Mais ce n’est que 15 ans après leur rencontre initiale, par un formidable hasard, qu’elle recroise M. Parizeau. Les deux sortent chacun de leur côté d’une dure épreuve, lui ayant perdu sa femme d’un cancer, elle s’étant occupée de la dure réadaptation de son fils qui a failli mourir, écrasé par la moissonneuse batteuse d’un conducteur ivre, ce qui a été à l’origine de son combat pour obtenir justice pour les victimes de crimes de la route. Ces drames les rapprochent et la vie leur offre un merveilleux cadeau : l’amour.
« À 48 ans, je ne pensais jamais me remarier. Pour moi, l’amour, c’était terminé».

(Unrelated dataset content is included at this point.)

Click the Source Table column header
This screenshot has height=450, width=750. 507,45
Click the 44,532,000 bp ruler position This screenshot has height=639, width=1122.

Mais non. L’amour n’a pas d’âge !
« Je dis aux gens qui sont seuls : gardez le cœur et les yeux ouverts, soyez disponibles ! »
À travers plusieurs épisodes de leur vie à deux, De combats et d’amour nous fait découvrir en Jacques Parizeau un homme profondément humain, aimant, dévoué et…féministe, lui qui, par sa brillance et son érudition, a pu paraître intimidant aux yeux de bien des Québécois.
De combats et d’amour contient aussi de belles leçons de courage. Comment tenir le coup après une lourde épreuve ? En continuant d’avancer, de se donner des objectifs, de réaliser des choses. Durant les six années qui ont suivi le décès de Jacques Parizeau, elle a tout mis en œuvre pour que sa mémoire demeure bien vivante et que son œuvre continue d’inspirer. Il y a maintenant des parcs portant son nom, une rue Jacques-Parizeau, une résidence de création pour artistes, la Maison Jacques-Parizeau, et un imposant monument à son effigie dans les jardins de l’Assemblée nationale.
C’est en restant branchée et en aimant la vie plus que tout que Lisette Lapointe poursuit son chemin. « De temps en temps, il m’arrive d’oublier mon âge et j’ai tout à coup envie de me lancer dans une nouvelle bataille, une nouvelle aventure… Mais je me rappelle vite à l’ordre : voyons, Lisette, tu as 82 ans ! »
Ce qui n’empêche pas les combats et l’amour d’être toujours au coeur de sa vie. Elle croit profondément que la souveraineté du Québec est plus nécessaire que jamais. Un autre enjeu qui l’interpelle est celui du vieillissement.
« On a du rattrapage à faire … dans le logement, les soins à domicile, le soutien aux proches-aidants… ça prendrait une révolution. »
On aimerait bien la voir repartir pour un autre combat.